Material for this task Block Start
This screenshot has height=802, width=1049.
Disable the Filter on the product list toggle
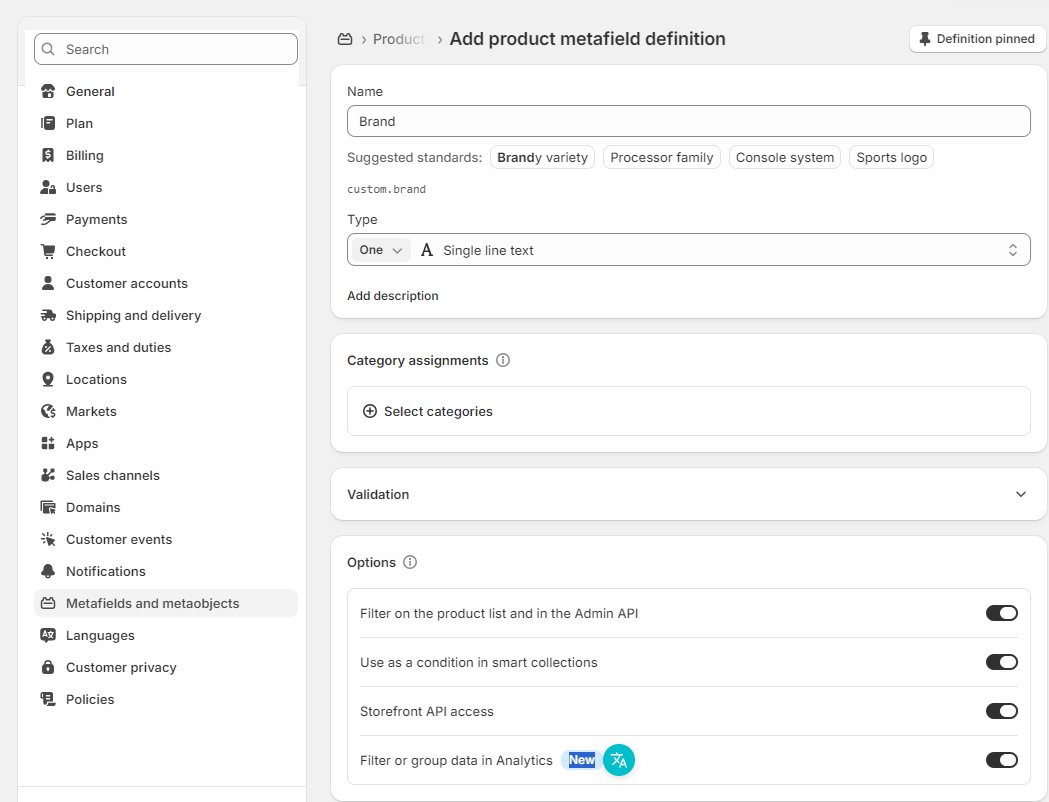[x=1001, y=613]
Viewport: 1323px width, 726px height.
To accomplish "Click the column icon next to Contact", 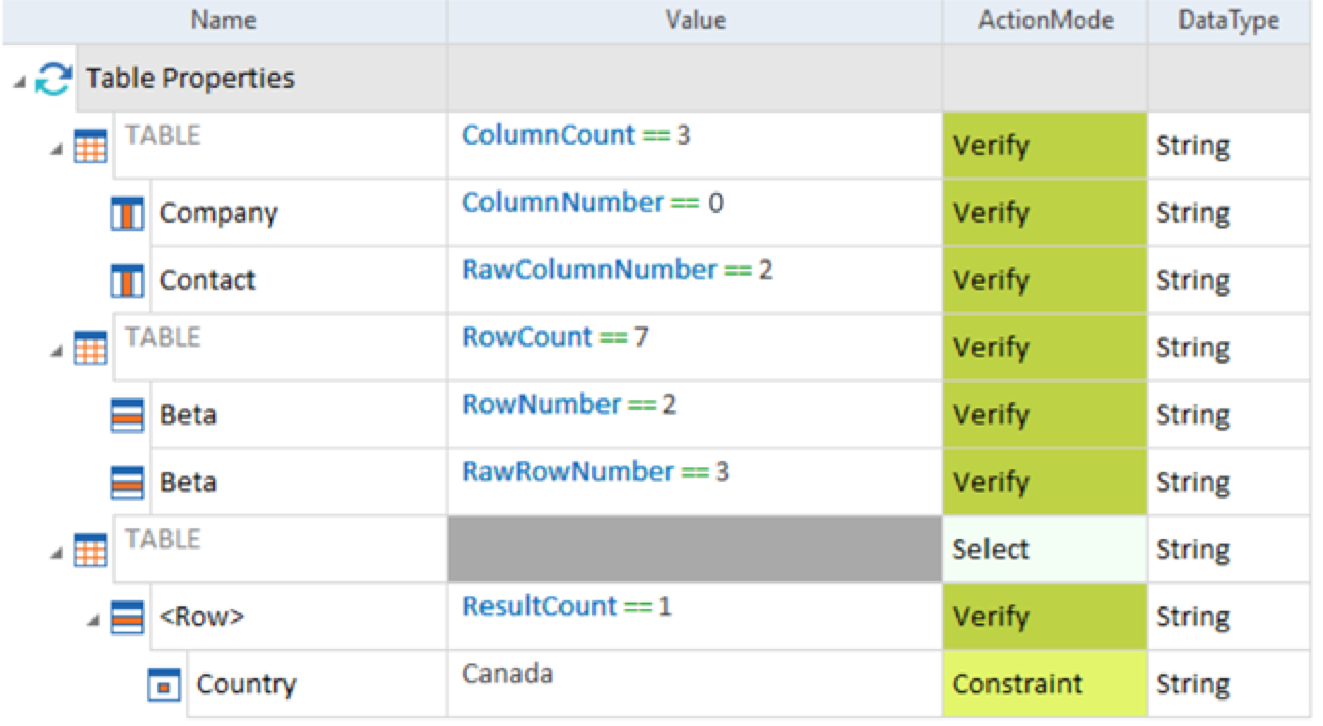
Material for this task Block End
▸ **Required action**
Figure out how many lines of the data above include "width", then give the number and nothing more.

▸ **The answer**
2